Yunus was born in Bangladesh in 1940. In 1965, he received a Fulbright Scholarship to study Economics at Vanderbilt University and received his PhD in Economics in 1969.
Yunus returned to Bangladesh in 1972 and joined the Department of Economics, University of Chittagong, as its Chairman. In 1976, he started to experiment with providing collateral free loans to the poor. The project was called Grameen Bank Project and later, in 1983, became a full-fledged bank for providing loans to the poor, mostly women, in rural Bangladesh. Today, Grameen Bank has over 8.4 million borrowers, 97 per cent of whom are women, and it disburses over USD 1.5 billion each year. In 2006, Yunus and Grameen Bank were jointly awarded the Nobel Peace Prize.
The concept of social business, which Yunus introduced into the economic framework, is defined as a non-dividend company dedicated to solving social problems, such as healthcare, education, sanitation, water pollution, unemployment, environmental degradation, etc. His microcredit idea has spread to almost all the countries of the world, including the industrialised countries of the West.
United Nations Secretary-General Ban Ki-moon invited Yunus to serve as an MDG Advocate. He sits on the Board of the United Nations Foundation, Schwab Foundation, Prince Albert II of Monaco Foundation, Grameen Credit Agricole Microcredit Foundation and Chirac Foundation. He is one of the founding members of The Elders and serves as Nobel Laureate in Residence at the Universiti Kebangsaan Malaysia (National University of Malaysia).
Yunus is one of only seven individuals to have received the Nobel Peace Prize, the United States Presidential Medal of Freedom and the United States Congressional Gold Medal. Other notable awards include the Ramon Magsaysay Award (1984), World Food Prize (1994), International Simón Bolívar Prize (1996), Sydney Peace Prize (1998), The Prince of Asturias Award for Concord (1998) and Seoul Peace Prize (2006).
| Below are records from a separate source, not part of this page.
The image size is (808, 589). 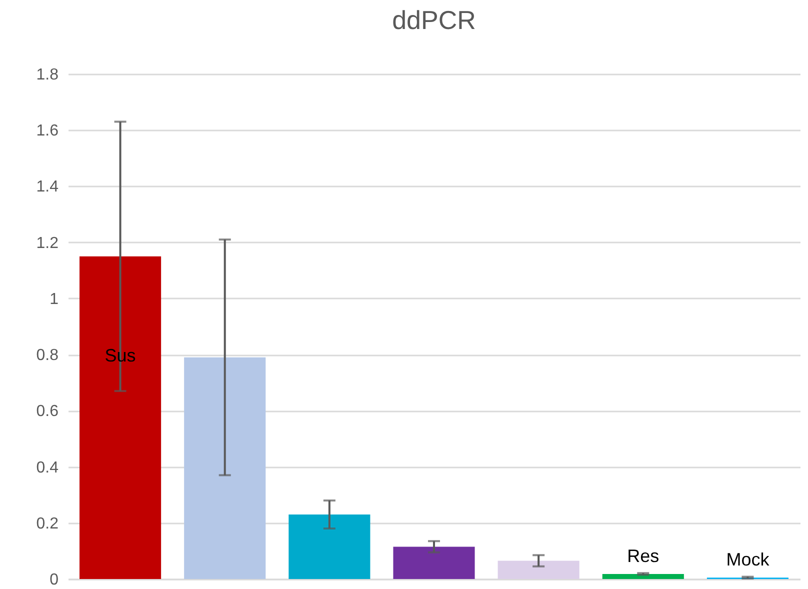 What do you see at coordinates (120, 356) in the screenshot?
I see `x-tick-label: Sus` at bounding box center [120, 356].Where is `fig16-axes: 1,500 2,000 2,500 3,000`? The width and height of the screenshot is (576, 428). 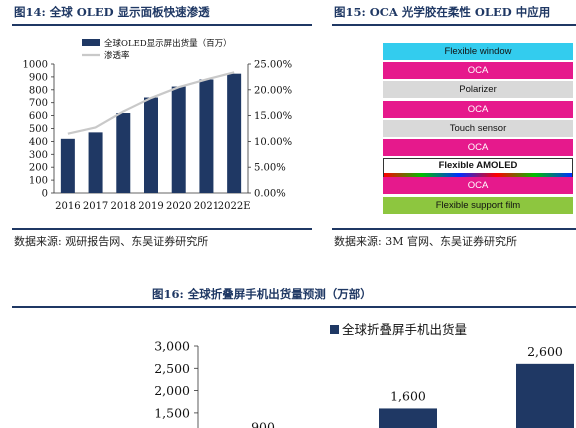 fig16-axes: 1,500 2,000 2,500 3,000 is located at coordinates (176, 384).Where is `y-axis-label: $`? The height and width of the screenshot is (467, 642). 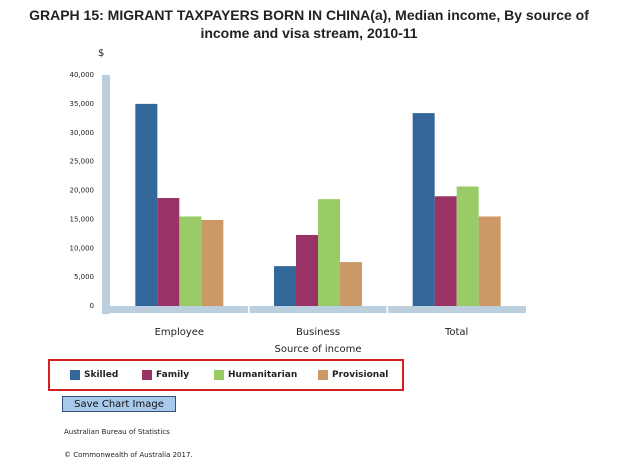 y-axis-label: $ is located at coordinates (101, 54).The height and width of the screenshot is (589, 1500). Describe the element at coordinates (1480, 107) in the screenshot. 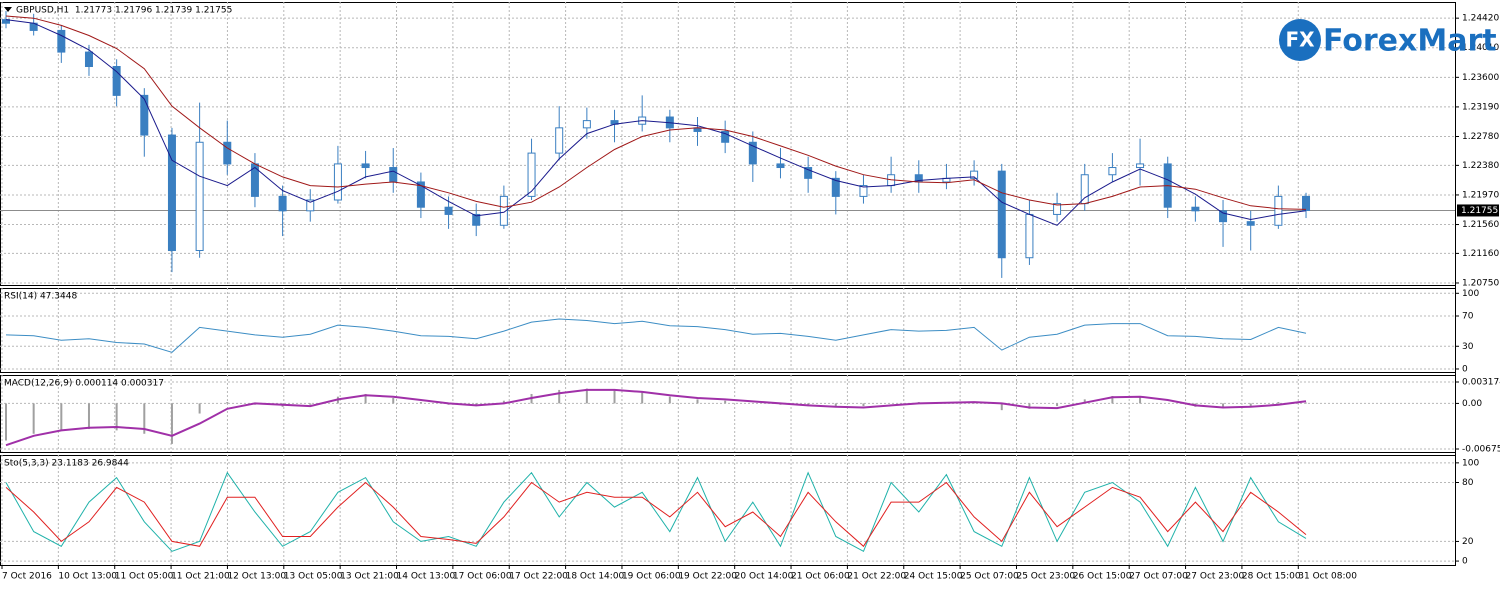

I see `y-tick-label: 1.23190` at that location.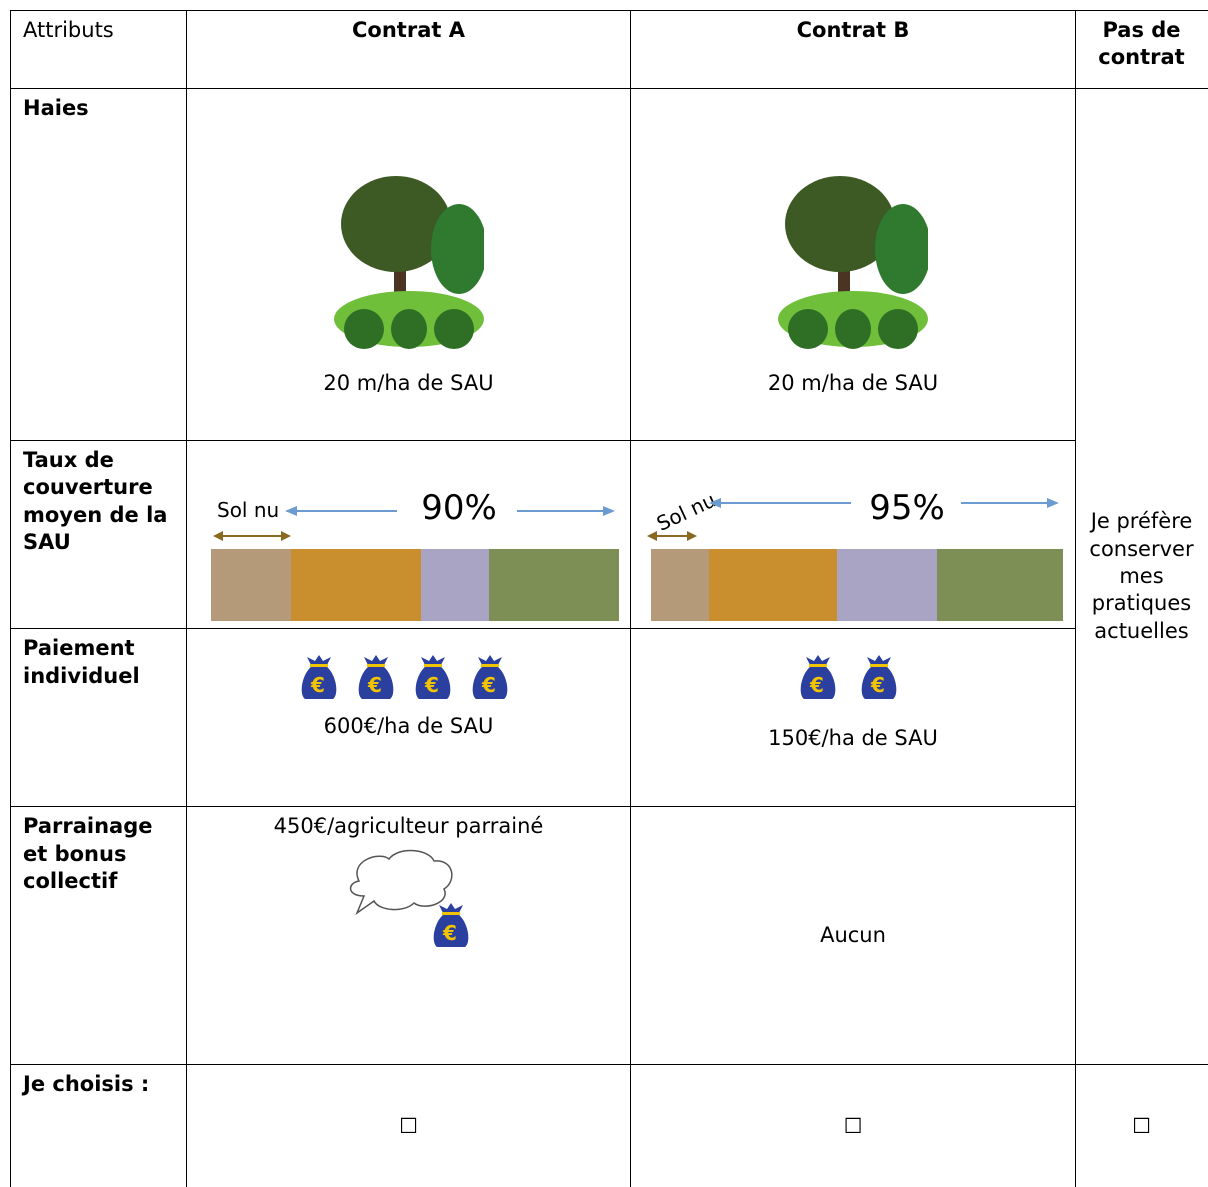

He is the recipient of more than 50 honorary degrees from universities across 20 countries. He has received 112 awards from 26 countries, including state honours from 10 countries.
Yunus was chosen by the Wharton School of Business as one of “The 25 Most Influential Business Persons of the Past 25 Years.” AsiaWeek (Hong Kong) selected him as one of “Twenty Great Asians (1975 – 1995).” Anandabazaar Patrika (India) selected Yunus as one of “Ten Great Bengalis of the Century (1900 – 1999).”
In 2006, Time included Yunus in "60 Years of Asian Heroes" as one of the top-12 business leaders. In 2008, in an open online poll, Yunus was voted the second-topmost intellectual person in the world on the list of Top 100 Public Intellectuals by Prospect Magazine (UK) and Foreign Policy (United States). In 2010, The New Statesman (UK) listed him as one of “The World’s 50 Most Influential Figures.”
Yunus has appeared on The Oprah Winfrey Show, The Daily Show with Jon Stewart, Colbert Report, Real Time with Bill Maher, Hardtalk on BBC and The Simpsons. He has appeared on the cover of Time and Newsweek.
In June 2012, Yunus was named Chancellor of Glasgow Caledonian University.